During a study of Temsirolimus, (brand name Torisel) a drug most often used to treat renal (kidney) cancer, scientists in Austria discovered that the drug may also combat the growth of mesothelioma tumors as well, specifically pleural mesothelioma.
Mesothelioma is a specific type of cancer caused by inhalation or ingestion of asbestos fibers. The body’s natural response to these foreign invaders is to build up tissue around them so that they can be isolated. However, these masses of tissue can eventually turn cancerous and lethal. Due to the nature of the disease, symptoms of mesothelioma may not even arise for up to 50 years after initial asbestos exposure.
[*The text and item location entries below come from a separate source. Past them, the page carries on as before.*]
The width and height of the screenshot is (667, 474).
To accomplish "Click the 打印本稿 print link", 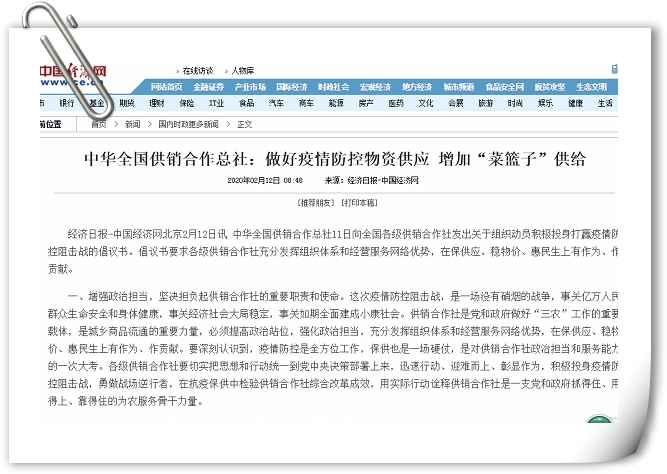I will coord(359,203).
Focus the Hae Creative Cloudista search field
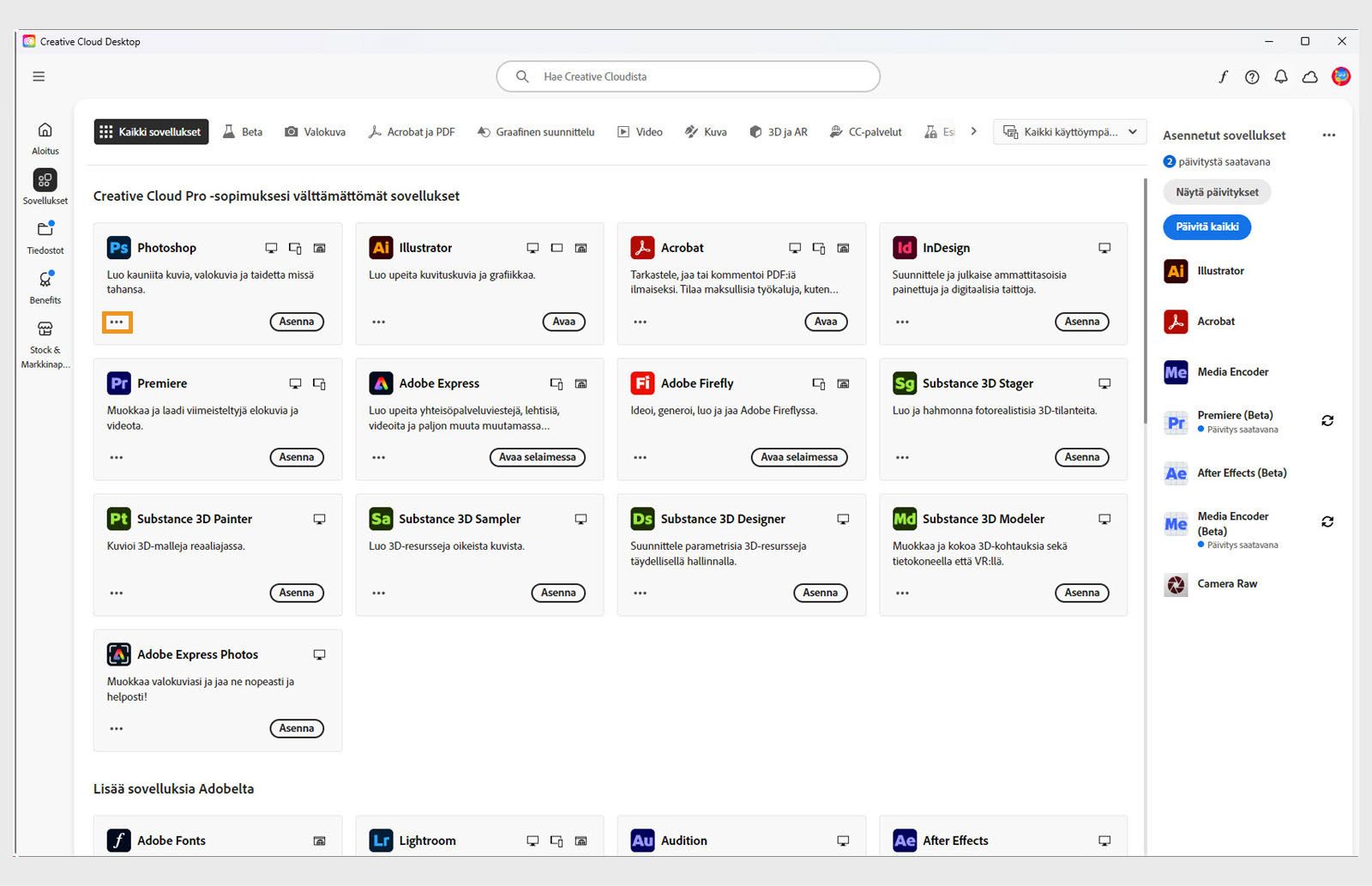 tap(688, 76)
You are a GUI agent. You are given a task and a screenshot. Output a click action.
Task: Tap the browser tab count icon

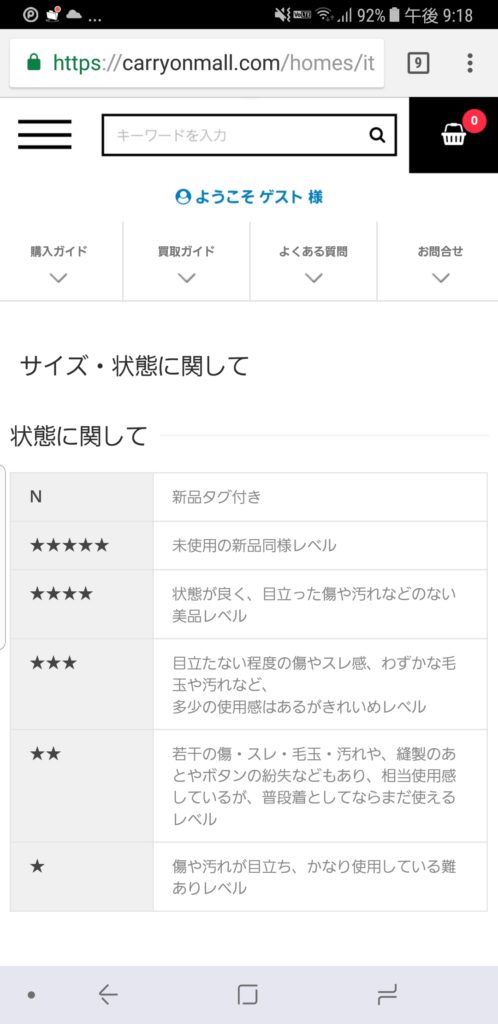tap(418, 63)
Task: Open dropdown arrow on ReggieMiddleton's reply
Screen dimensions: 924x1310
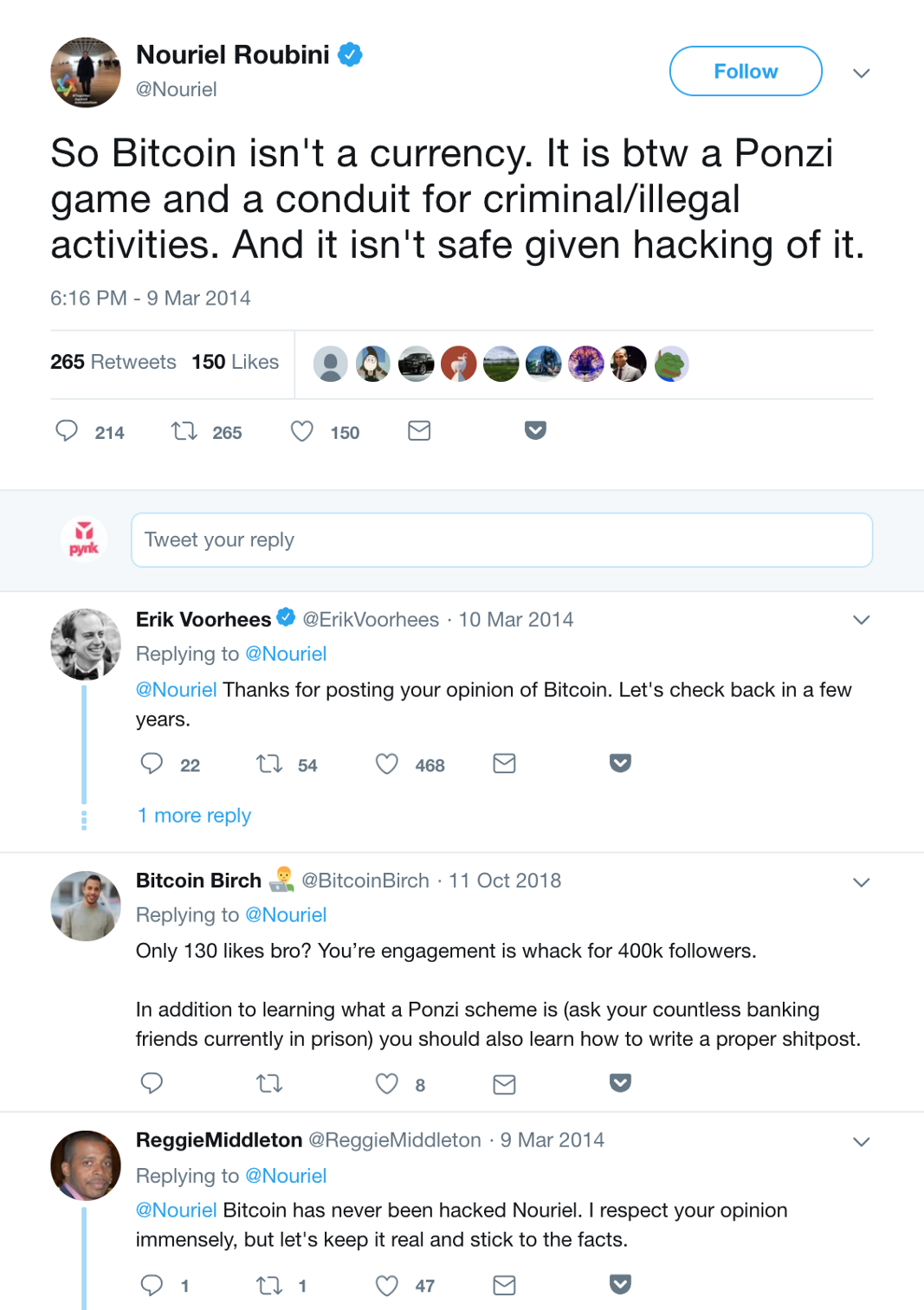Action: (x=861, y=1142)
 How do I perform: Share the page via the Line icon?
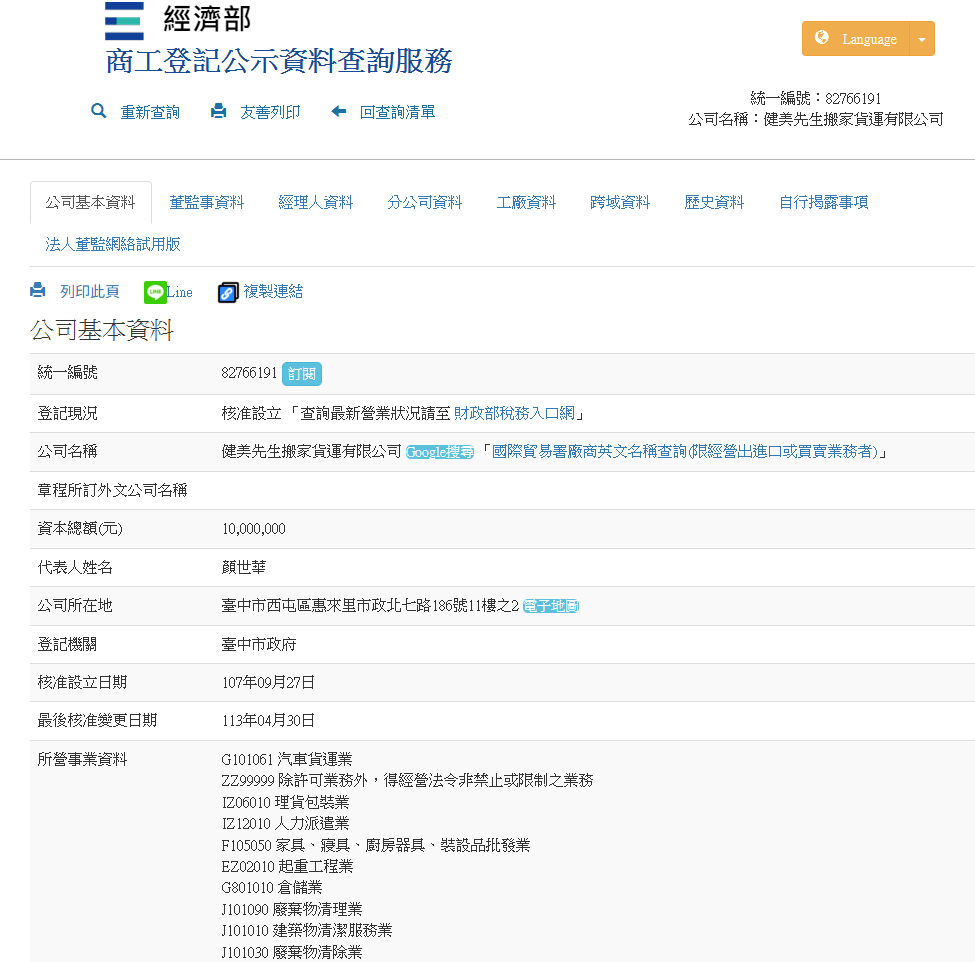(x=155, y=292)
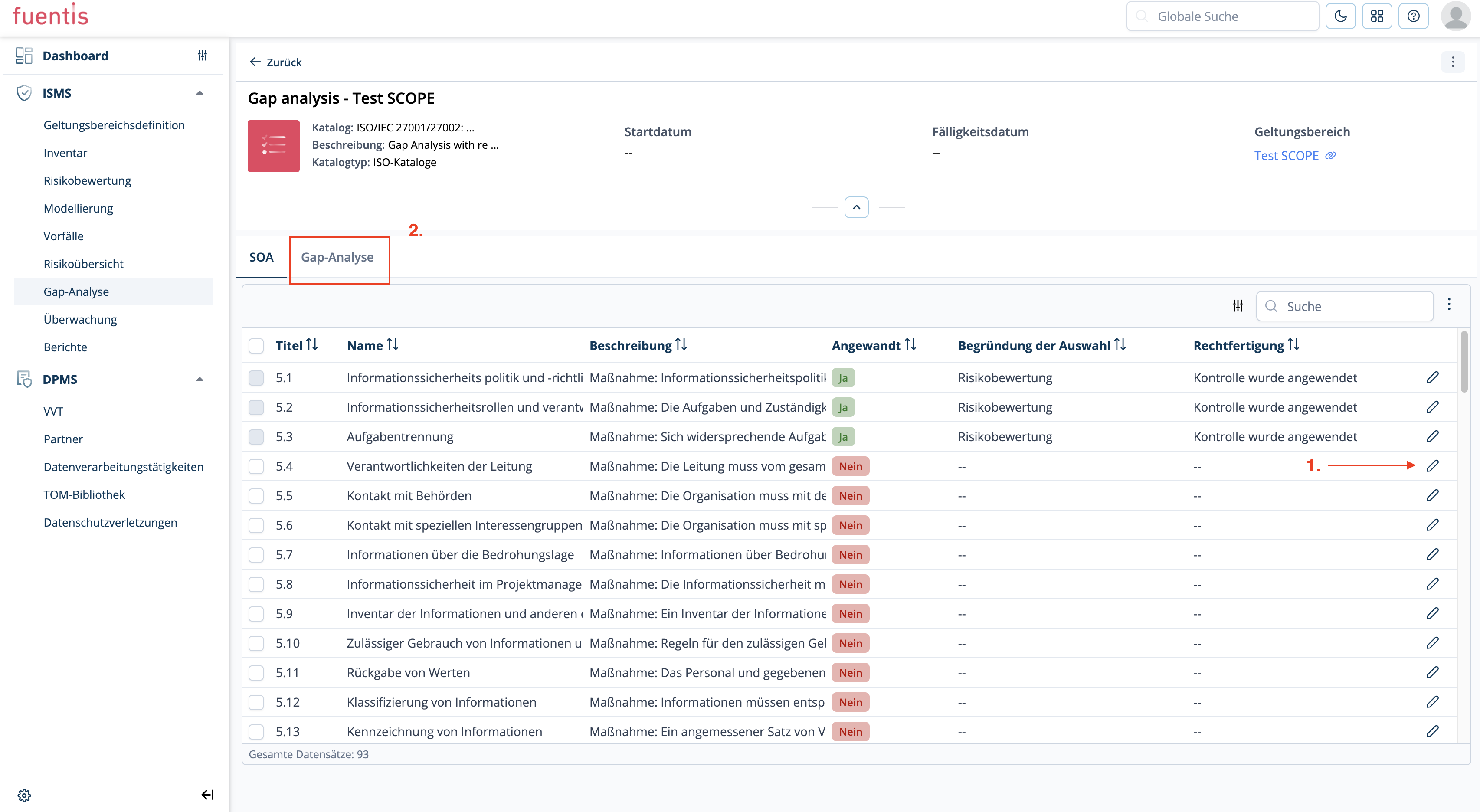
Task: Collapse header details chevron button
Action: [856, 207]
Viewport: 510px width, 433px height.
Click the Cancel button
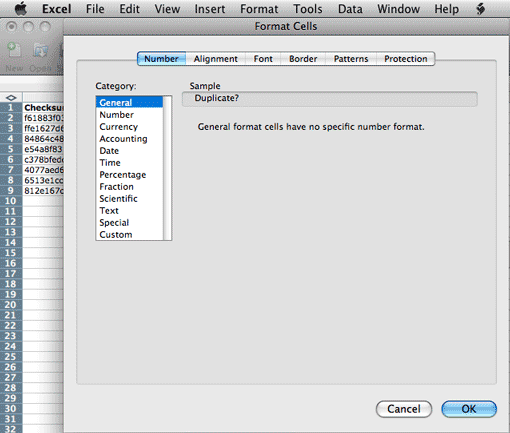(404, 409)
Malignant pleural mesothelioma is one of the most aggressive types of mesothelioma and occurs when asbestos fibers imbed themselves in the lining of the lungs. Because the cancer is not often diagnosed until it is in the late stages of development, most pleural mesothelioma patients are given only a few months (often less than a year) to live.
While pleural mesothelioma is resistant to many types of treatment, there is some hope that research published in the May issue of the Journal of Thoracic Oncology concerning Temsirolimus may lead to a treatment or even a preventative measure that will work.
Temsirolimus belongs to a class of drugs called protein kinase inhibitors. These drugs work by inhibiting the protein rapamycin (mTOR) which plays a key role in modulating how quickly cells within the body grow.
The drug essentially slows, and in some cases even stops, the growth of cancerous tumors by depriving the cells within those tumors of a necessary building block. Even cells that were resistant to cisplatin, a more common chemotherapy drug, showed hypersensitivity to temsirolimus.
Professor Walter Berger, PhD, of the Institute of Cancer Research at the Medical University of Vienna coauthored the study and his team was able to "demonstrate that inhibition of the major oncogene mTOR is active against human mesothelioma especially after development of chemotherapy resistance both in vitro and in vivo."
This line of research mirrors much of the new types of treatments currently being developed to fight deadly mesothelioma. Since the disease has proven nearly immune to traditional treatments which attempt to destroy tumors after they grow, this new thinking suggests that it may be possible and more feasible to stop them from growing in the first place.
While the study was preclinical in nature, Berger suggests that the success the team had should lead to “clinical trials involving mTOR inhibitors as a novel anti-mesothelioma strategy."